When we are developing (internal) Nuget packages at work, the process used is the following:
- Get latest of master
- New branch
feature-SomethingDescriptive
- Implement feature
- Push to GitHub
- TeamCity builds
- Publish package to the nuget feed
- Pull request
- Merge to master
Obviously 3
to 6
can repeat many times if something doesn’t work out quite right.
There are a number of problems with this process:
Pull-request after publishing
Pull requests are a great tool which we use extensively, but in this case, they are being done too late. By the time another developer has reviewed something, possibly requesting changes, the package is published.

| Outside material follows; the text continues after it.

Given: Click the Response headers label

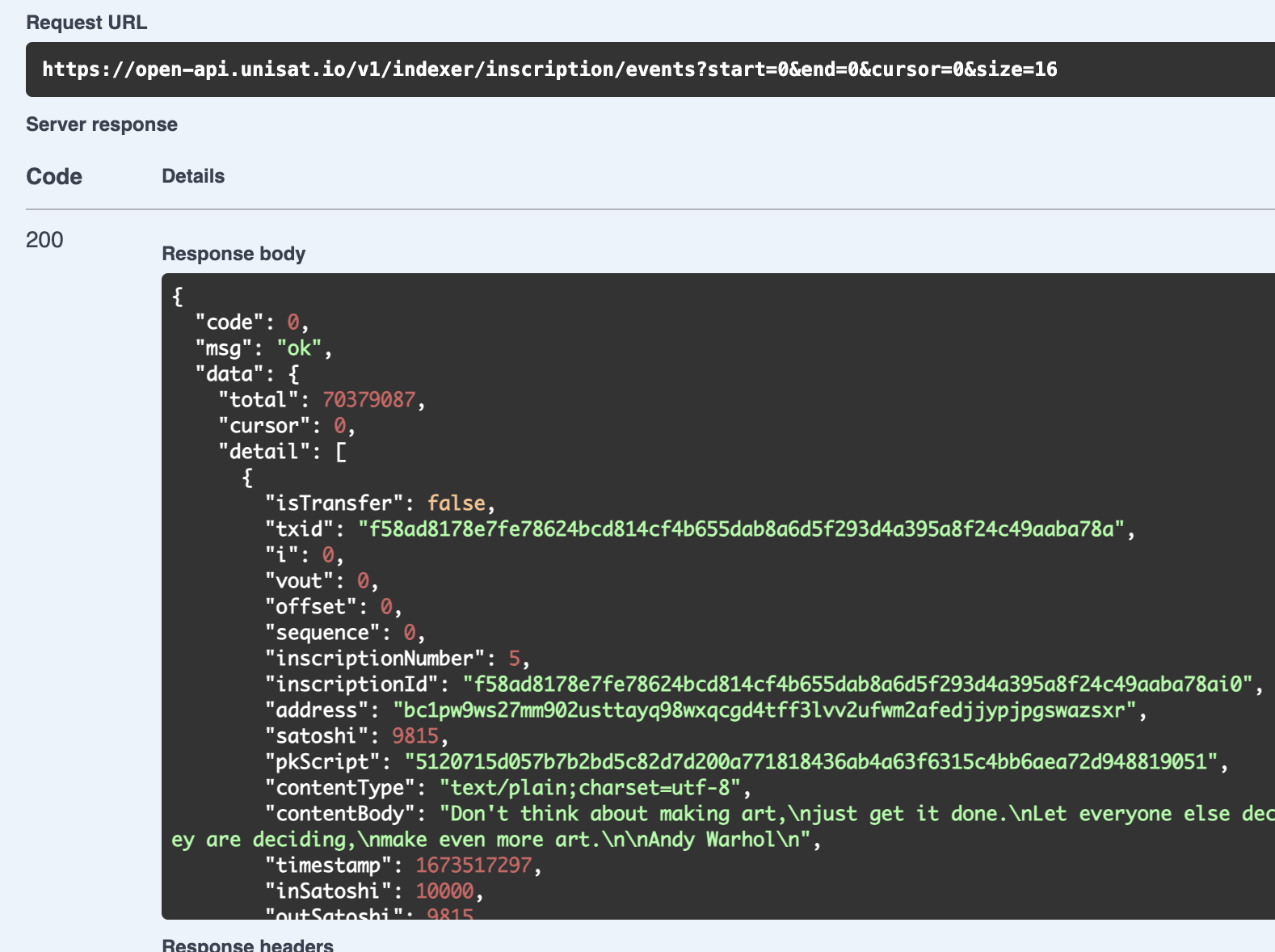Looking at the screenshot, I should [x=247, y=945].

Potentially broken packages published
As packages are test-consumed from the main package feed, there is the chance that someone else is working on another code base, and decides to update the nuget which you have just published. Now they are pulling in a potentially broken, or unreviewed package.
Published package is not nessacarily what is on master
Assuming the pull-request is approved with no changes, then the code is going to make it to master. However there is nothing to stop another developer’s changes getting to master first, and now you have a merge…and the published package doesn’t match what the source says it contains.
Feature/version conflicts with multiple developers
A few of our packages get updated fairly frequently, and there is a strong likelyhood that two developers are adding things to the same package. Both publish their package off their feature branch, and now someone’s changes have been “lost” as the latest package doesn’t have bother developer’s changes.
Soltuon: Continuous Delivery / Master Based Development
We can solve all of these issues by changing the process to be more “Trunk Based”:
- Get latest of master
- New branch
feature-SomethingDescriptive
- Implement feature
- Push to GitHub
- Pull request
- TeamCity builds branch
- Merge to master
- TeamCity builds & publishes the package
All we have really changed here is to publish from master, rather than your feature branch. Now a pull-request has to happen (master branch is Protected in GitHub) before you can publish a package, meaning we have elimnated all of the issues with our previous process.
Except one, kind of.
How do developers test their new version of the package is correct from a different project? There are two solutions to this (and you could implement both):
- Publish package to a local nuget feed
- Publish packages from feature branches as
-pre
versions
The local nuget feed is super simple to implement: just use a directory e.g. I have /d/dev/local-packages/
defined in my machine’s nuget.config file. We use Gulp for our builds, so modifying our gulp publish
task to publish locally when no arguments are specified would be trivial.
The publishing of Pre-release packages can also be implemented through our gulp scripts: we just need to adjust TeamCity to pass in the branch name to the gulp command (gulp ci --mode=Release --barnch "%vcsroot.branch%"
), and we can modify the script to add the -pre
flag to the version number if the branch parameter is not master
.
Personally, I would use local publishing only, and implement the feature branch publishing if the package in question is consumed by multiple teams, and you would want an external team to be able to verify the changes made before a proper release.
Now our developers can still test their package works from a consuming application, and not clutter the nuget feed with potentially broken packages.